Democracy is contingent upon those holding power agreeing to abide by the rules and to accept results they don’t like. By blocking Jeremy Corbyn from standing for selection in Islington North, the Labour Party leadership has jettisoned these principles and abandoned any pretence of member democracy in the party.

This move has stripped the CLP of its democratic right to select its candidate and undermines its efforts to defeat the Conservatives, support its Labour council and work with the local community for real change. While it is a grossly unfair personal attack on Jeremy Corbyn, the wider significance of this move is the intention to silence one of the few voices in Parliament standing up to austerity and the neoliberal political and economic consensus that drives it.

In response to the NEC decision, the CLP issued a statement rejecting the “undue interference in Islington North, which undermines our goal of defeating the Conservatives and working with our communities for social justice”. Instead, the CLP gave its fully support to Keir Starmer’s February 2020 statement, “Local Party members should select their candidates for every election.” This principled response is indicative of the strength and clarity of purpose and vision that the CLP has been able to maintain, despite the current climate in the Labour Party.

Islington North CLP has deep roots in its communities and has retained its strong activist base and its tradition for enthusiastic engagement in local campaigning. This has made an enormous difference in Islington where, in 2022, CLP activists campaigned tirelessly alongside Jeremy Corbyn to achieve a Labour majority on the Council of 48 out of 51.

The idea that Islington North should not be allowed to select its own candidate on the grounds of electability is farcical. Islington North has had a Labour MP since 1935, and for the past almost 40 years that MP has been Jeremy Corbyn. In terms of Labour’s electability, Islington North has been getting it right for many decades.

In their assessment of blame for national electoral failures, the Labour leadership have conveniently ignored the fact that Labour’s vote share dramatically increased under Jeremy Corbyn and that the Labour right helped engineer the defeats in 2017 and 2019, preferring a Tory to a left Labour government. Other Labour leaders have lost elections and far more of the vote share than Jeremy Corbyn, but factional assailment, rather than defensible points of principle seem to be the order of the day in today’s Labour Party. With the state of the country and the Tory party – weakened by scandals and without the Brexit card to play – is it not possible for Labour to present a compelling enough vision to win without the theatrical bullying of Jeremy Corbyn?

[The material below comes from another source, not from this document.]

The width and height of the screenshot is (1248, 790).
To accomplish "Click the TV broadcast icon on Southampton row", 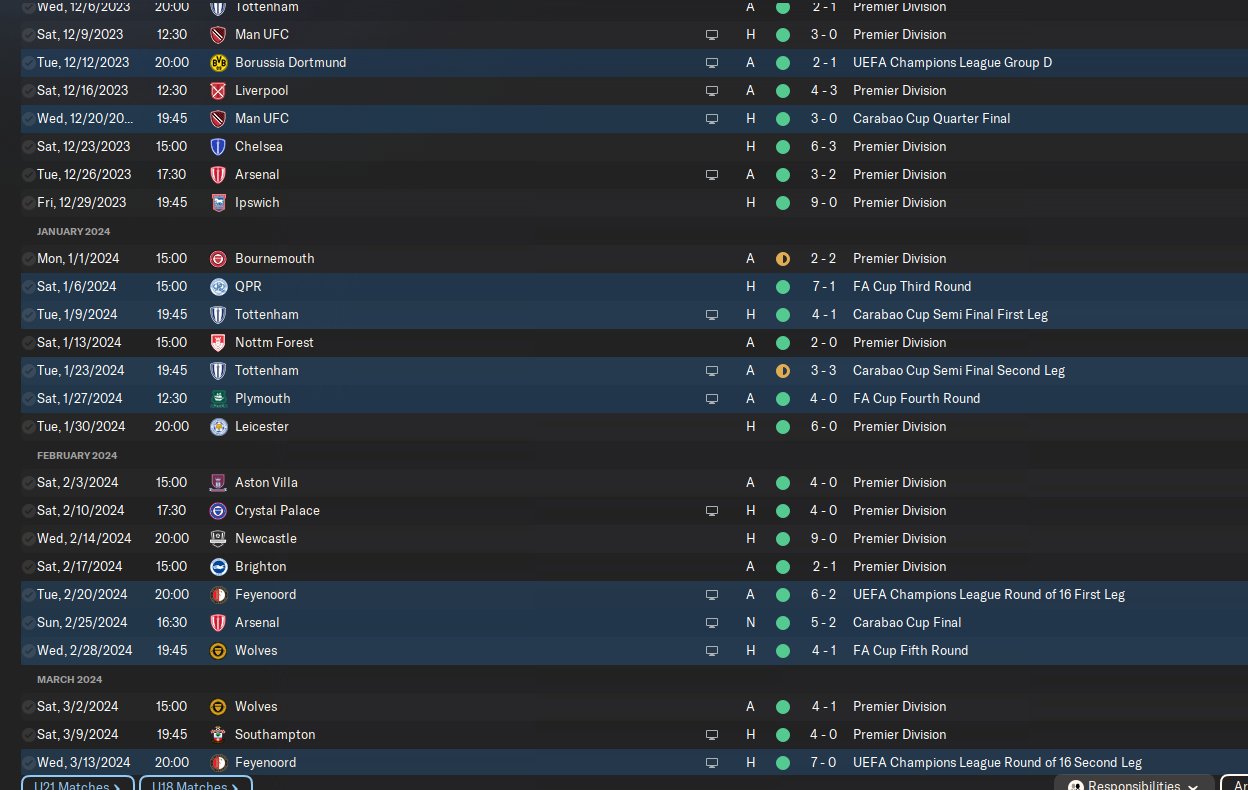I will pos(712,734).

Of course, the abandonment of democracy in the Labour Party did not start with the NEC motion to block Jeremy Corbyn from standing in Islington North. While the CLP is currently in the spotlight, its treatment is a far from isolated incident in today’s Labour Party.

Up and down the country, selection committees have been disbanded and taken over by regional officers, trampling on the views of local CLP members (Camberwell and Peckham, Bolton East and Broxtowe to name a few). Candidates from the left of the Party, including Maurice Mcleod and former MP Emma Dent Coad, have been barred on factional grounds from selections.

Members have been suspended in unprecedented numbers, often due to tangential links to organisations banned by the Labour Party. Against all principles of natural justice, some of these suspension and expulsions have been for association prior to the banning. Newly elected NEC member Naomi Wimborne-Idrissi was suspended before she could take up her place on the NEC.

Serious matters including Party democracy, racism and financial probity have been documented in the Forde Report and the Al Jazeera Labour Files. These issues have not been addressed by the Party and have been almost completely ignored in the media.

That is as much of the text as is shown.